* **Stated task**
Write out, without alteration, the entries from the line containing "Given: Pick Rework Karagir Nave option" through the line containing "coord(481,443)", including both of those lines.

Entries from a pointing dataset
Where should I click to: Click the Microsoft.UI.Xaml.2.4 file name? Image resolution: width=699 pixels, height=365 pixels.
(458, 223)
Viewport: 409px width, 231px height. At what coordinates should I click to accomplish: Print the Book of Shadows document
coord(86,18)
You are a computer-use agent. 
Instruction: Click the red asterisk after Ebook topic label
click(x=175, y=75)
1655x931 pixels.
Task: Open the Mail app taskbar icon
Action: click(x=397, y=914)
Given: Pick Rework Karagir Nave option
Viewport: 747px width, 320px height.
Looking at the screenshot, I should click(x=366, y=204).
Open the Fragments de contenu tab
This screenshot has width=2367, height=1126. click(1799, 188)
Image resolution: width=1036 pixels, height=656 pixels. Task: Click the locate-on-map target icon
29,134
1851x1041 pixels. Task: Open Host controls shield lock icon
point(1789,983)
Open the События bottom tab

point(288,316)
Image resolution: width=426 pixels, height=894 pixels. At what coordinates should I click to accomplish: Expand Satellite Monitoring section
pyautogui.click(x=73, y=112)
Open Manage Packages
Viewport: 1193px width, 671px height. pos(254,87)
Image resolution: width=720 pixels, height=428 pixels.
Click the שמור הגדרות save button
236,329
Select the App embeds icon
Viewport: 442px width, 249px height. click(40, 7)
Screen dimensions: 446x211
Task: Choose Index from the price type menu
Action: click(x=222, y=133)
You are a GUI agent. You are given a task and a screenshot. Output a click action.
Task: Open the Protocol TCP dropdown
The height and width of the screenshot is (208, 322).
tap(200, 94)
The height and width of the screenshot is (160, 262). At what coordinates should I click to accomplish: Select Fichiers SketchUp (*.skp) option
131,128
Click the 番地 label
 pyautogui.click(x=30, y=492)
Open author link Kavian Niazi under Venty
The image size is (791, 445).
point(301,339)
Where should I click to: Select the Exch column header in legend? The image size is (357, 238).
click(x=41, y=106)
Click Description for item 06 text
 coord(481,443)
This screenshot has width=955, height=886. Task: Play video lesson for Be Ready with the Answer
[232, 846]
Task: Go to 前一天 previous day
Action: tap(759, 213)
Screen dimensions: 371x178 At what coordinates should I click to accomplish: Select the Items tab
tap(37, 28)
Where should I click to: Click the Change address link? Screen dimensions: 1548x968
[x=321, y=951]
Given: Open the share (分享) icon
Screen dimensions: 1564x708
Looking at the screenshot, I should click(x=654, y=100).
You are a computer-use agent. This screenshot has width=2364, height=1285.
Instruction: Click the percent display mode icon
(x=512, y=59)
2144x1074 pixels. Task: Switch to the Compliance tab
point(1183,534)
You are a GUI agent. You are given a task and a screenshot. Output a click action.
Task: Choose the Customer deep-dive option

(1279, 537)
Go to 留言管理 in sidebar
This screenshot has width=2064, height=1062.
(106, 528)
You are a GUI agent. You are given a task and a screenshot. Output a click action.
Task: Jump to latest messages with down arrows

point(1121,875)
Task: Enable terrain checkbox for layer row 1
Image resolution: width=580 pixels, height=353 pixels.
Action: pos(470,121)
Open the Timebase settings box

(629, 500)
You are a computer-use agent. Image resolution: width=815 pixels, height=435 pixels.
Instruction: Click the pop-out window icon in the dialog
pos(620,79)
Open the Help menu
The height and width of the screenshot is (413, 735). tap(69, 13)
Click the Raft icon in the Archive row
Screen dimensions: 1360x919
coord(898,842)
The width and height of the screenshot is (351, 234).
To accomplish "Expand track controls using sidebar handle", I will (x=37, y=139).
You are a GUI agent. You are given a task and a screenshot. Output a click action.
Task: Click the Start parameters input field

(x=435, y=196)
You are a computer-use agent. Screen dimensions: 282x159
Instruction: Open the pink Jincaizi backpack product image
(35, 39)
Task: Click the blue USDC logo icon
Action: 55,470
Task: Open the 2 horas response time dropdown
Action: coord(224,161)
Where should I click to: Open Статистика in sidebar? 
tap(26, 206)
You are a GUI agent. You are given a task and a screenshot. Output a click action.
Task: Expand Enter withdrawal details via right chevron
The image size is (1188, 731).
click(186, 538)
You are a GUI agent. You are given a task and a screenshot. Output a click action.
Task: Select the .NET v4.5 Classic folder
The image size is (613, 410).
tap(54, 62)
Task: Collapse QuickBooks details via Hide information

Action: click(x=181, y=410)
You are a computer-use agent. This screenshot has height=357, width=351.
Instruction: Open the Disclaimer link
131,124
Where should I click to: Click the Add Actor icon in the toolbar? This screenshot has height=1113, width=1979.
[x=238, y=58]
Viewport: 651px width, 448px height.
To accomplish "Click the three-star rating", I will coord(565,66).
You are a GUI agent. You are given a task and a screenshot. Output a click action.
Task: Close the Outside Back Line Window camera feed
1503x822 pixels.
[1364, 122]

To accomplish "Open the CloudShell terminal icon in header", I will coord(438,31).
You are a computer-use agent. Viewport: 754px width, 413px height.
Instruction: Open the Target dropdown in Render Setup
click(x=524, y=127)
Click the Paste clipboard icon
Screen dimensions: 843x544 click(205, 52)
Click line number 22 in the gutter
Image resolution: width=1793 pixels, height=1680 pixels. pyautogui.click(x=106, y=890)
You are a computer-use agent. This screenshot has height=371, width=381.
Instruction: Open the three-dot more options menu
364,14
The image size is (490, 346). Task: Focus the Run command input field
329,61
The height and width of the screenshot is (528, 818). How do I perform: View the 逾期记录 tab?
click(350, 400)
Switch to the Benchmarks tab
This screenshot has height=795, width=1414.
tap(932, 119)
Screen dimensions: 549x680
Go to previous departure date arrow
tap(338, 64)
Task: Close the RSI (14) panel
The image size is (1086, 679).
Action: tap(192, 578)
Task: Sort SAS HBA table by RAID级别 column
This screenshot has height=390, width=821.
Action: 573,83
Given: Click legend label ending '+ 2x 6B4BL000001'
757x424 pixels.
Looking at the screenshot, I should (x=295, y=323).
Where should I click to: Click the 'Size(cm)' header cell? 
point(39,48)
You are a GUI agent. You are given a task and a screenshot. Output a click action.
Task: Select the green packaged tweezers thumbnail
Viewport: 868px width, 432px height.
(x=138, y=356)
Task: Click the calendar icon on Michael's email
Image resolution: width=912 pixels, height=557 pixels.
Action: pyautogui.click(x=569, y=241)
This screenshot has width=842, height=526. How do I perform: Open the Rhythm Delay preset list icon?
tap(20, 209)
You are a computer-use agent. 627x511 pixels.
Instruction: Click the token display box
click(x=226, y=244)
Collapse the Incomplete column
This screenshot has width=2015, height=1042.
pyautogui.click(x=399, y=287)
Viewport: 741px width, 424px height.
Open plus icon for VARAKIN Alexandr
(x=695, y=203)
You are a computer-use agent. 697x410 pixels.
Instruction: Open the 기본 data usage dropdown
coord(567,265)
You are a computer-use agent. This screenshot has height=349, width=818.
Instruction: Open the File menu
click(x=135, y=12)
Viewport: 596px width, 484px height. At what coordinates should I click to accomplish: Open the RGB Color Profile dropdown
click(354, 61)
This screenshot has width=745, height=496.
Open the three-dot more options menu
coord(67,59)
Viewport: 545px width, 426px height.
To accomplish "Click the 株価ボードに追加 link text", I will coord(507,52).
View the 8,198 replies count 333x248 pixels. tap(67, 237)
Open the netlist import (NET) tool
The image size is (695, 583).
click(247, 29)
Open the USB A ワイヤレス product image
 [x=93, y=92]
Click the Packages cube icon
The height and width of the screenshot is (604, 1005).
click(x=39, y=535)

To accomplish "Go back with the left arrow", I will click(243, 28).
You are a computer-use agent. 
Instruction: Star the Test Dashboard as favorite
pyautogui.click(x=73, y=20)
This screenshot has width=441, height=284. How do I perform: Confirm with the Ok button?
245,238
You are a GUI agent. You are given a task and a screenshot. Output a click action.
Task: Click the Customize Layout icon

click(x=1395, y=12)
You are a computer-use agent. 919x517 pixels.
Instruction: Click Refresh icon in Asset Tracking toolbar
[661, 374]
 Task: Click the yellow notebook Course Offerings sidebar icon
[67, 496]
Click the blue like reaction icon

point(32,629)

* **Solution to this exercise**
Given: Pick Rework Karagir Nave option
Viewport: 747px width, 320px height.
Looking at the screenshot, I should click(x=366, y=204).
Open the Fragments de contenu tab
This screenshot has width=2367, height=1126. click(1799, 188)
Image resolution: width=1036 pixels, height=656 pixels. Task: Click the locate-on-map target icon
29,134
1851x1041 pixels. Task: Open Host controls shield lock icon
point(1789,983)
Open the События bottom tab

point(288,316)
Image resolution: width=426 pixels, height=894 pixels. At what coordinates should I click to accomplish: Expand Satellite Monitoring section
pyautogui.click(x=73, y=112)
Open Manage Packages
Viewport: 1193px width, 671px height. pos(254,87)
Image resolution: width=720 pixels, height=428 pixels.
Click the שמור הגדרות save button
236,329
Select the App embeds icon
Viewport: 442px width, 249px height. click(40, 7)
Screen dimensions: 446x211
Task: Choose Index from the price type menu
Action: click(x=222, y=133)
You are a GUI agent. You are given a task and a screenshot. Output a click action.
Task: Open the Protocol TCP dropdown
The height and width of the screenshot is (208, 322).
tap(200, 94)
The height and width of the screenshot is (160, 262). At what coordinates should I click to accomplish: Select Fichiers SketchUp (*.skp) option
131,128
Click the 番地 label
 pyautogui.click(x=30, y=492)
Open author link Kavian Niazi under Venty
The image size is (791, 445).
point(301,339)
Where should I click to: Select the Exch column header in legend? The image size is (357, 238).
click(x=41, y=106)
Click Description for item 06 text
 coord(481,443)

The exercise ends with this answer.